• **Problem to solve**: Leave out all lines before the one containing "[Pencarian] (134, 40)", and copy that line and all the rest below it exactly.

• **Data section**:
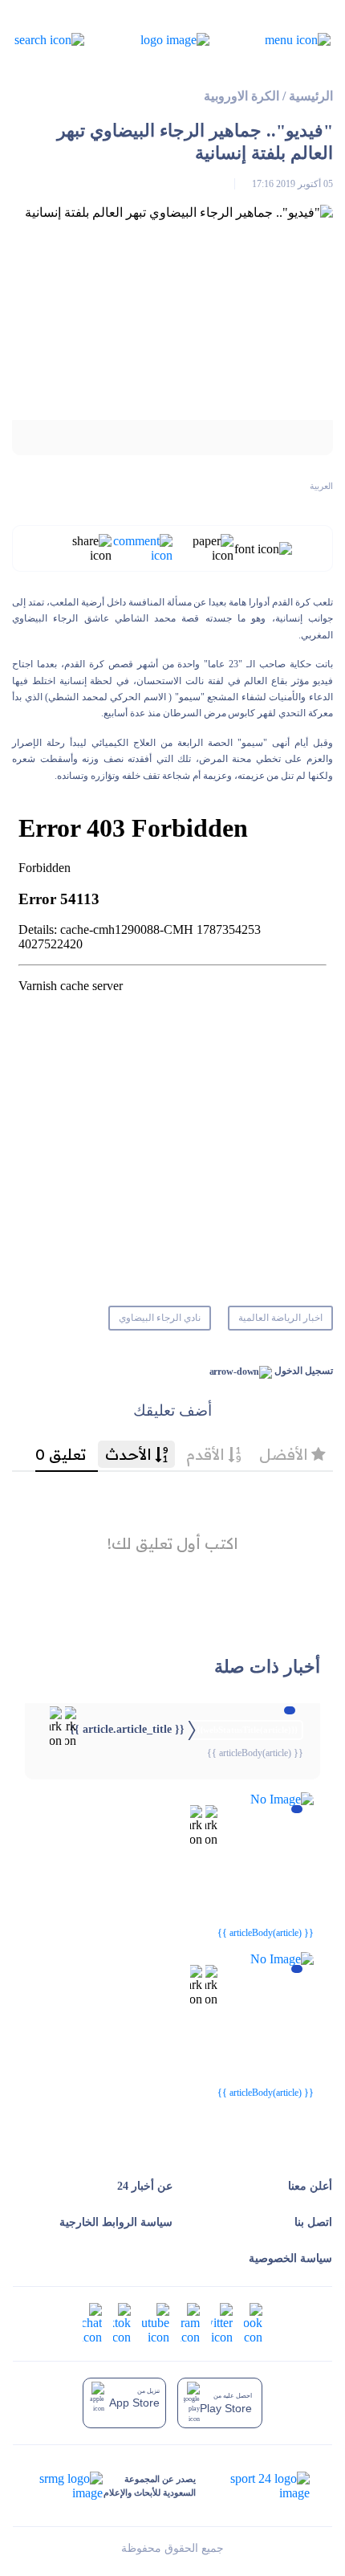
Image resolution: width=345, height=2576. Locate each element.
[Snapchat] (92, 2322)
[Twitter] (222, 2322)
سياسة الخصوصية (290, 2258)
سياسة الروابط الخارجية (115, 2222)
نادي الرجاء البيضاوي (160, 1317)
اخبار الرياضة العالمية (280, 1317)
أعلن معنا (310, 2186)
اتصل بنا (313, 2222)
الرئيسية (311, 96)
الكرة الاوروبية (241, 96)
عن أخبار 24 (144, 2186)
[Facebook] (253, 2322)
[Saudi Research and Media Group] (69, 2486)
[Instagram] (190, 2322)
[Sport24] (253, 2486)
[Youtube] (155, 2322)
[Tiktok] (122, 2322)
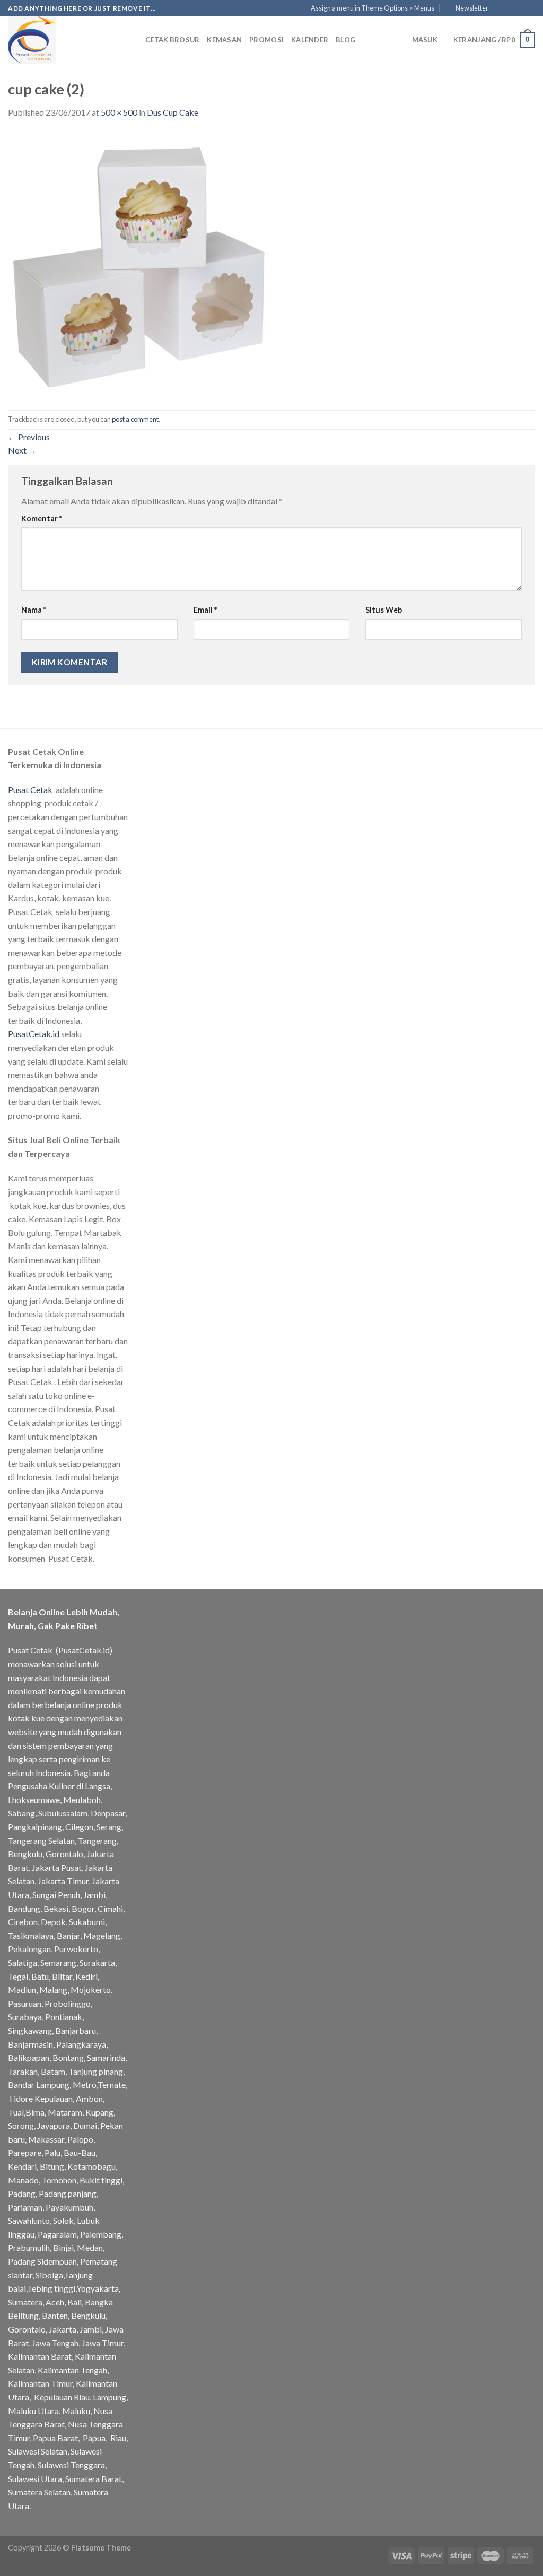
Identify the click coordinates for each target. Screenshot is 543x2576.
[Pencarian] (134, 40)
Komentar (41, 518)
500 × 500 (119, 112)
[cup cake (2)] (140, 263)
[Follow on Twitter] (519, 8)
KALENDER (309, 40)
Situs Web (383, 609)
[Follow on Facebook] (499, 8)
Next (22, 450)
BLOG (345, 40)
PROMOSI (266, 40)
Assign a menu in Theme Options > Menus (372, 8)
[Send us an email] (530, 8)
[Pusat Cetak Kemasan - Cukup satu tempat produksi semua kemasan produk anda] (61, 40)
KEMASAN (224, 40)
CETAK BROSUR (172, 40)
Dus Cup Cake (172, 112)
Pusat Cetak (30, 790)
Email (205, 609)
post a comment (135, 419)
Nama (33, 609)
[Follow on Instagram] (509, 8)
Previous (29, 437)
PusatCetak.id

• **Result**:
[Pencarian] (134, 40)
Komentar (41, 518)
500 × 500 (119, 112)
[cup cake (2)] (140, 263)
[Follow on Twitter] (519, 8)
KALENDER (309, 40)
Situs Web (383, 609)
[Follow on Facebook] (499, 8)
Next (22, 450)
BLOG (345, 40)
PROMOSI (266, 40)
Assign a menu in Theme Options > Menus (372, 8)
[Send us an email] (530, 8)
[Pusat Cetak Kemasan - Cukup satu tempat produksi semua kemasan produk anda] (61, 40)
KEMASAN (224, 40)
CETAK BROSUR (172, 40)
Dus Cup Cake (172, 112)
Pusat Cetak (30, 790)
Email (205, 609)
post a comment (135, 419)
Nama (33, 609)
[Follow on Instagram] (509, 8)
Previous (29, 437)
PusatCetak.id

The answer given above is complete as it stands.